The lake has risen more than 2 feet in the past week. The current spike in water level roughly tracks with water levels from the past two years, when winter storms dumped inches of water into the region.

In 2019, the lake peaked at 1,076 feet in February. The year before, the peak didn’t hit until earlier June.

High lake levels have in the past forced the closure of parks run by the Corps, which controls operations around Lake Lanier, and the city of Gainesville.

Gainesville now runs the Lake Lanier Olympic Park and has several lakeside parks.

Heavy rain also causes debris to wash into the lake, which can be a hazard for boaters.

Nick Bowman contributed to this report.


Update, 6:30 a.m. Feb. 11:  Road conditions in Hall County are in good shape, according to a Hall County Emergency Management post on social media before 5 a.m.. No flooding has been reported.  

“The heavy bands of rain that was predicted earlier did not end up occurring, which is good news for us!” The post states. “Locally we have observed 1.5-2” of rain on average. Expect 0.5-1” additional throughout the day.”


Update, 8 p.m.: Habersham County Schools will be closed Tuesday due to anticipated flood conditions. Lumpkin County schools will delay starting for two hours.


Update, 6:45 p.m.:  Hall County Emergency Management is recommending that motorists stay off the roads overnight due to heavy rainfall and flooding threats. 

The National Weather Service is predicting an additional 2-4 inches of rain with local amounts up to 6 inches over the next 24 hours, according to Hall County Fire Services Division Chief Casey Ramsey. 

With the saturated ground, streams and rivers will continue to rise and visibility will be poor due to heavy rain, Ramsey wrote in a release.

"If Hall County sees the amount of rainfall that is predicted then it is almost a certainty that we will have wide-spread impacts throughout the county. What makes this situation even more serious and dangerous is that it will be occurring overnight. Flooded roads will not be easily seen and could result in motorists driving into flooded areas," Ramsey wrote.

Ramsey urged motorists to remember the phrase "Turn around, don't drown."


Update, 6:30 p.m.:  Claude Parks Road from Old Dahlonega Highway to Jake Kemp Road is closed until further notice following a period of heavy rain. 

Both Lawson Road and Calvary Church Road remain closed due to hazardous conditions caused by heavy rains Thursday.

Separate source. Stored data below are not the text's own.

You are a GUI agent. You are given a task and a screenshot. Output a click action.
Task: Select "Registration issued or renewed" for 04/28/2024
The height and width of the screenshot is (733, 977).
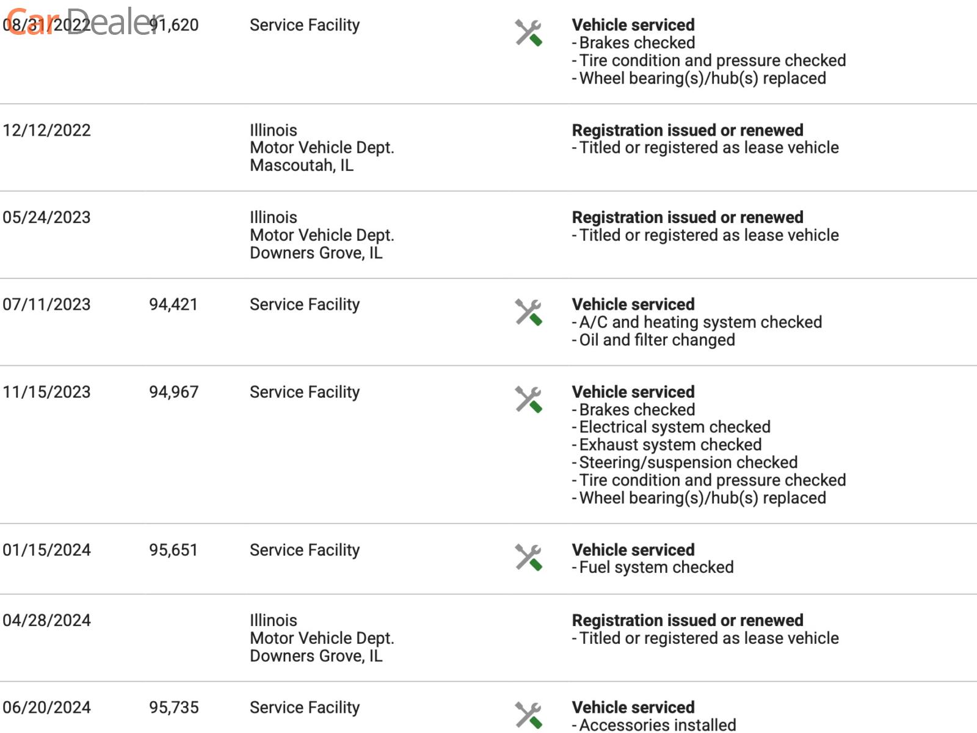[688, 621]
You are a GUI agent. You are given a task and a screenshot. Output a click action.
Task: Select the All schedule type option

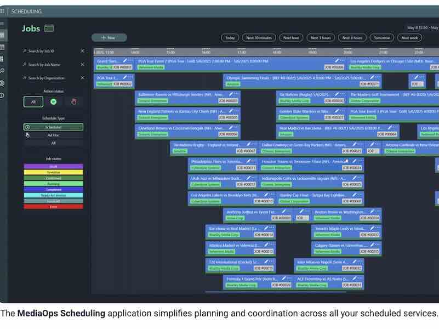click(x=52, y=142)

Lake Lanier is almost four feet above full winter pool after the weekend snowstorm, and another several inches of rain is expected to blanket North Georgia from Monday to Wednesday.

As of 10 a.m. Monday, Feb. 10, the lake pool stood at 1,073.85 feet. Full pool in the winter is 1,070 feet but 1,071 feet in the summer.

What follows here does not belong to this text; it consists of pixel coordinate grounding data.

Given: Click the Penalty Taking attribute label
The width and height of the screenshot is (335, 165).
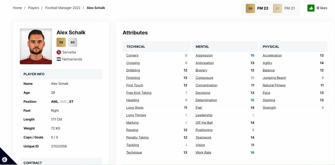Looking at the screenshot, I should pos(137,137).
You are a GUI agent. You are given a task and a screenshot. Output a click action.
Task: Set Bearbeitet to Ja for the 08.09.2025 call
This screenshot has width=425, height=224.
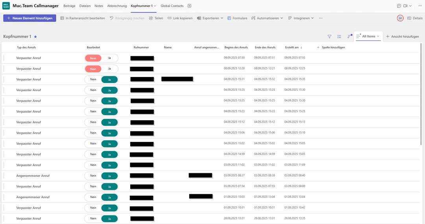pyautogui.click(x=109, y=68)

Hall County will be under a flood watch from 1 p.m. Monday through Tuesday evening.

The lake has risen more than two feet in the past week. The current spike in water level roughly tracks with water levels from the past two years, when winter storms dumped inches of water into the region.

In 2019, the lake peaked at 1,076 feet in February. The year before, the peak didn’t hit until earlier June.

High lake levels have in the past forced the closure of parks run by the Army Corps of Engineers, which controls operations around Lake Lanier, and the city of Gainesville.

Gainesville now runs the Lake Lanier Olympic Park and has several lakeside parks.

Heavy rain also causes debris to wash into the lake, which can be a hazard for boaters.

“Several waves of moderate to heavy rain are expected through Tuesday evening,” states the National Weather Service advisory. “Two to four inches of rain with locally higher amounts are possible. Flooding could also occur in low-lying and urbanized areas, rivers, creeks and streams, which could continue well after the rain ends.”